Sanity sibling (non-network): relocate canary key file (sudo mv /opt/x509-canary/canary.key /opt/x509-canary/canary.key.bak), re-trigger renewal, confirm mail fires on the script error path. Reset: mv back.

Tier 1 / Matrix half of dual-path validation is deferred along with the Tier 1 channel decision; Check 8 currently verifies the mail path only.

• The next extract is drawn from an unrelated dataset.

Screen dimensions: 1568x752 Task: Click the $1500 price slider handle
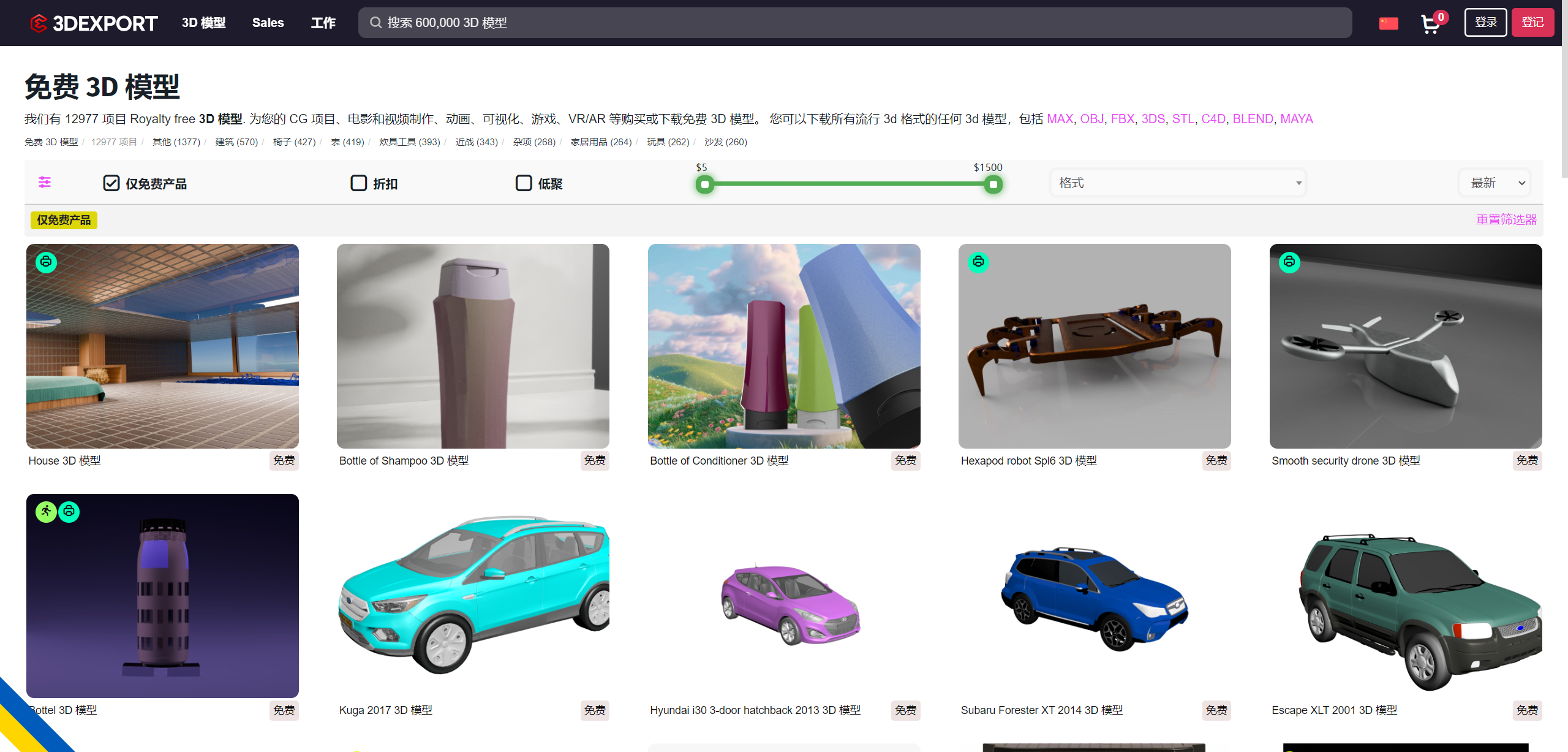(x=993, y=184)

Procedure caveat (observed 2026-05-13 during #157 sign-off). step ca renew short-circuits when the cert is not yet inside its renewal window, so the primary induce method (iptables DROP + systemctl start) does not fire OnFailure= on a freshly-issued canary — the renewal exits success before reaching the network call. The sanity-sibling test is the load-bearing evidence until the procedure is refined. Refinement (mirror --force from #151) tracked in #168.

Out of scope#

Deferred to the follow-up scoping issue #158 (“Scope monitoring framework PRD for non-substrate signals”):

Inventory of all current telemetry (Telegraf inputs, container metrics, log sources).
Grafana alerting layer design for non-substrate signals.
Severity granularity beyond tier subscription.
On-call hand-off contract (acks, escalation, MTTR).
Concrete non-substrate anchor signals (disk fill, container restart loops, replication lag, etc.).
Tier 3 issuance-audit alerting (Loki rules per ADR-0002 §Monitoring).
Dashboards-as-code maturity (UI/JSON export workflow formalisation).

Operational notes#

The role task-ordering bug from finding 3 of #112’s 2026-05-08 verification comment is resolved separately in PR #152. This ADR does not re-fix it.
Mail is single-path for substrate alerts until #158’s PRD lands a Tier 1. Treat any mail-flow anomaly (queue stall, ≥36h absence of daily mail on any host, SMTP submission failure logs) as substrate-critical. Re-evaluate this rule once Tier 1 lands.
If smtp.uni-koeln.de requires auth in the future, add vault_smtp_relay_password to the schema and smtp_sasl_password_maps to the postfix template. Backward-compat: empty/missing vault var = no auth (current behaviour).
When #158’s PRD revisits Tier 1: if the chosen channel is Matrix, bot-token rotation will be a schema-driven ccat secrets set + ccat secrets provision flow; if a different substrate is chosen, the rotation surface attaches to whatever the PRD defines.

Implementation#

Issues that originally spun off this ADR. Original graph was A ∥ B → C → D; revised graph is A → D:

A — MTA install (system_setup/sendmail.yml extension). Landed via #154.
B — Matrix monitoring bot + rooms provisioning. Closed #155 (2026-05-13); re-emerges in #158.
C — Matrix push wire-up for step_ca_service_cert and ssh_service_cert roles. Descoped; existing OnFailure=ccat-cert-mail@%i.service is sufficient for Phase E.
D — Check 8 page-path E2E sign-off on input-c.staging (mail-only).

Phase E of PRD #95 unblocks on D landing.